Хочу обратить внимание на наши отношения с местными жителями. Положение интернированных не снимало с нас ответственности за соблюдение достойного поведения. Мы хорошо понимали эту миссию и поддерживали честь страны, которую здесь представляли. Поэтому общение с местными гражданами было доверительно-уважительным и к закону, и к правопорядку.

Крупович сдержал слово — скоро после отъезда в Берн туда выехал и Иванов. От нашей группы в Neuville осталось только трое — Августин, Костя и я.

Жизнь проходила праздно, было много свободного времени. Я купил в местном магазинчике блок для рисования, цветные карандаши, пастель и стал рисовать, натура не оставляла меня равнодушным. Была середина лета, и мы наслаждались чудесными днями.

Крупович и Иванов, получив разрешение на организацию лагерей русских беженцев, выехали в разные концы Швейцарии в те лагеря, где содержались наши граждане, чтобы познакомиться с ними, составить списки, представить их в комиссариат. Нужно было создать единый лагерь беженцев.

Думаю, что Павел занялся этой работой не случайно, он рассчитывал встретиться с Ольгой, с которой была договоренность еще там, в Германии добраться до Швейцарии. Казалось, Павел мог бы рассказать мне об этом, но он мне ничего не сказал. Встреча их и впрямь состоялась, и Ольга из лагеря переехала в Берн на частную квартиру, в которой проживали Крупович и Иванов.

Во время своих поездок по лагерям интернированных Павел встретил знакомого из Вустрау, который рассказал о реакции Зигрид на наш побег.

Ленц стояла на ступеньках площадки у входа в административный барак и с кем-то разговаривала. К ней подошел один из сотрудников и что-то сказал (это было сообщение о побеге). Он ничего не знал о ее отношениях с Ивановым. Новость была невероятной. Зигрид на глазах у людей потеряла сознание, упала на площадке. Ее занесли помещение, стали приводить в чувство… По лагерю поползли слухи.

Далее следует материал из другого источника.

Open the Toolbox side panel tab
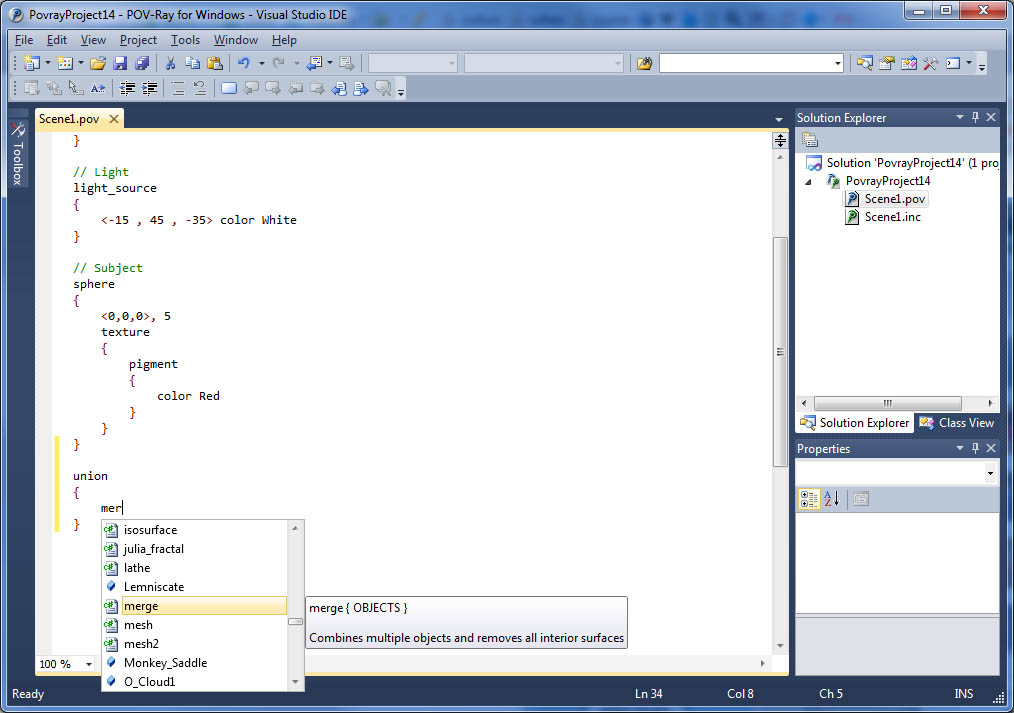The width and height of the screenshot is (1014, 713). click(18, 155)
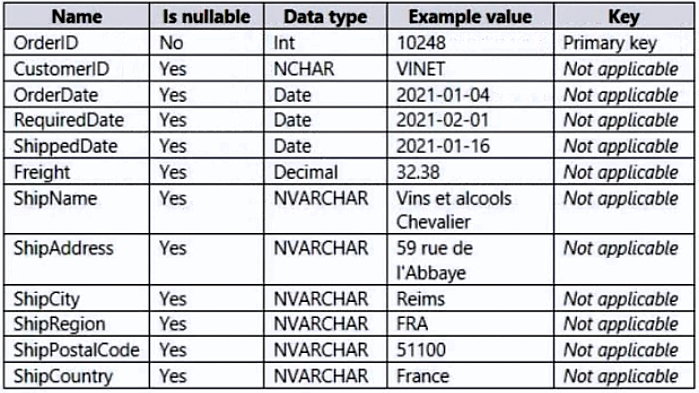The image size is (699, 393).
Task: Click the Primary key cell
Action: [624, 43]
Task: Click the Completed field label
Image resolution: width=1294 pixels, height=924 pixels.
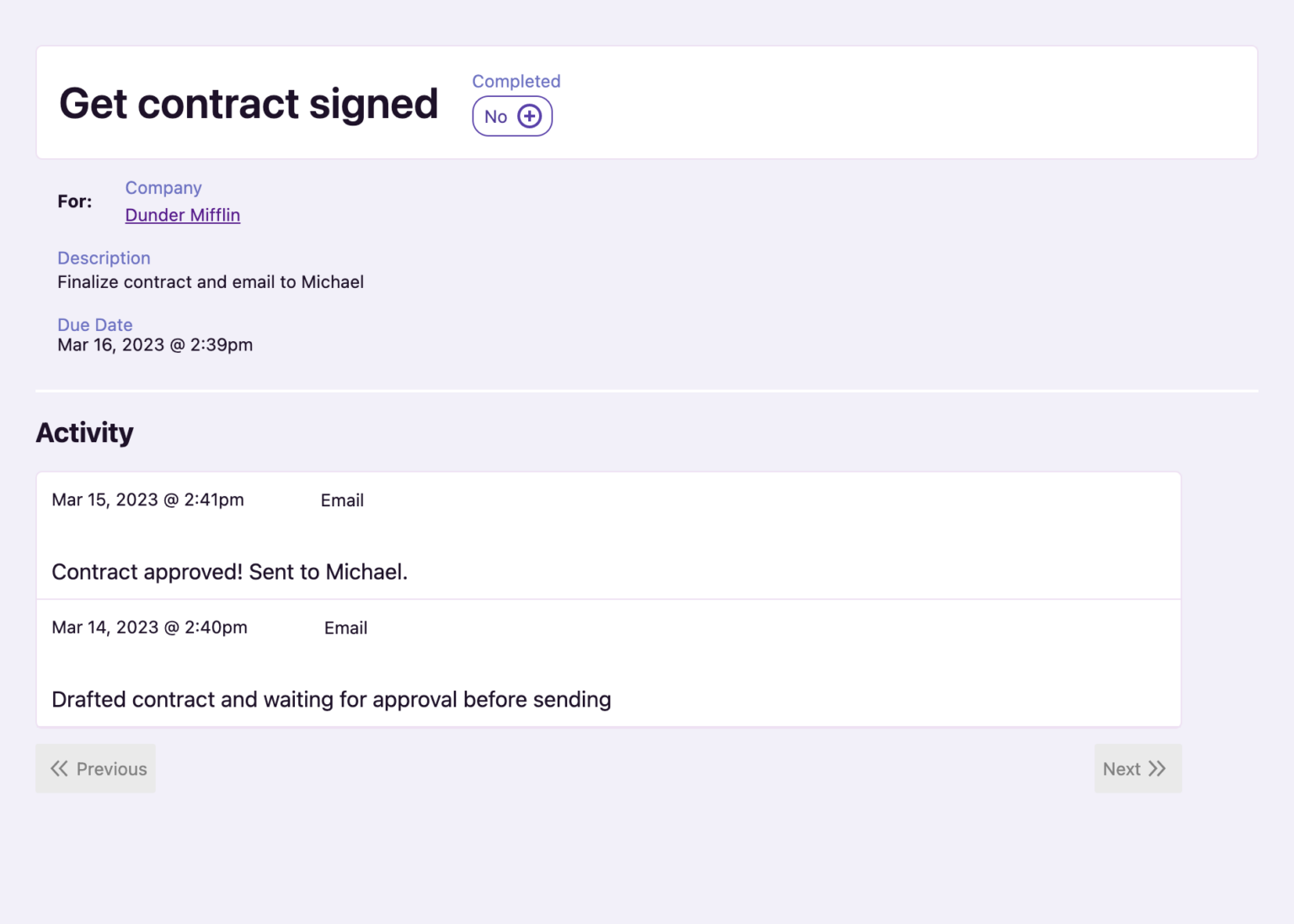Action: 516,81
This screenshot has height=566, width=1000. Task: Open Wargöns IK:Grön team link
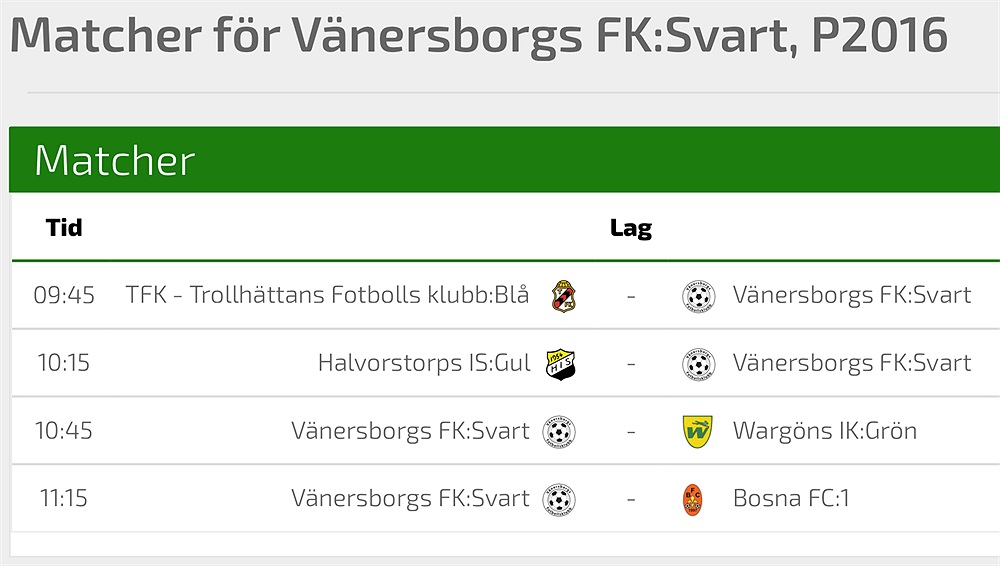824,431
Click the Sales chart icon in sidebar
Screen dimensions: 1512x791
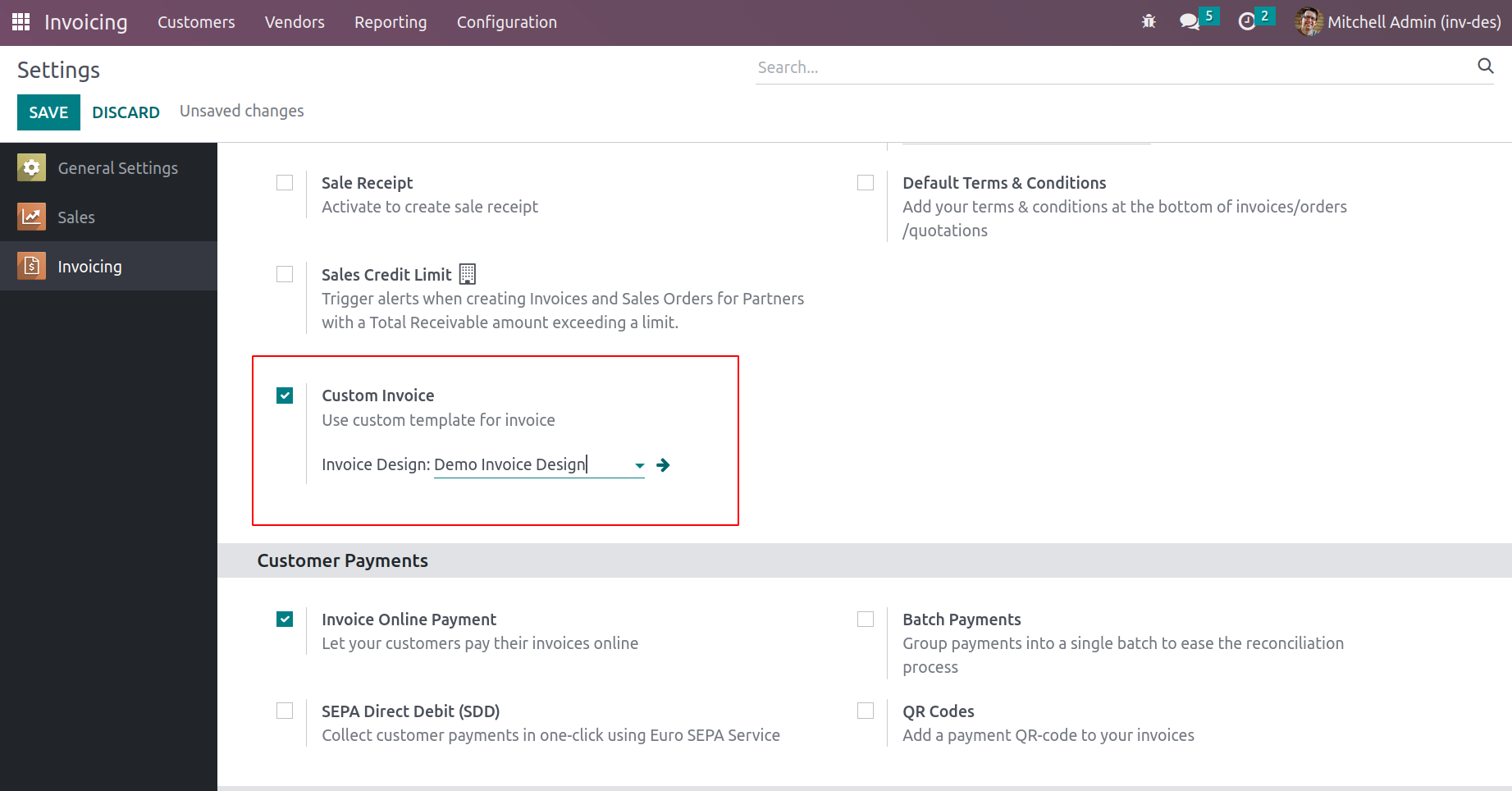coord(31,217)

Я тяжело переживал это известие. При всей привязанности к Павлу я находил ему оправдания. Доброта и отзывчивость Зигрид, желание помочь склоняли мои чувства к женщине, которая ради любви была готова на любые жертвы. В эту роковую минуту она не смогла скрыть своего чувства к любимому человеку даже для того, чтобы сохранить тайну.

Меня еще долго преследовала горечь этого известия, когда я представлял себе все подробности — я определенно осуждал двойственность поведения Иванова. Решение связать свою жизнь с Ольгой, так же нуждавшейся в его поддержке и помощи, выглядело все же безнравственно по отношению к обманутой Зигрид.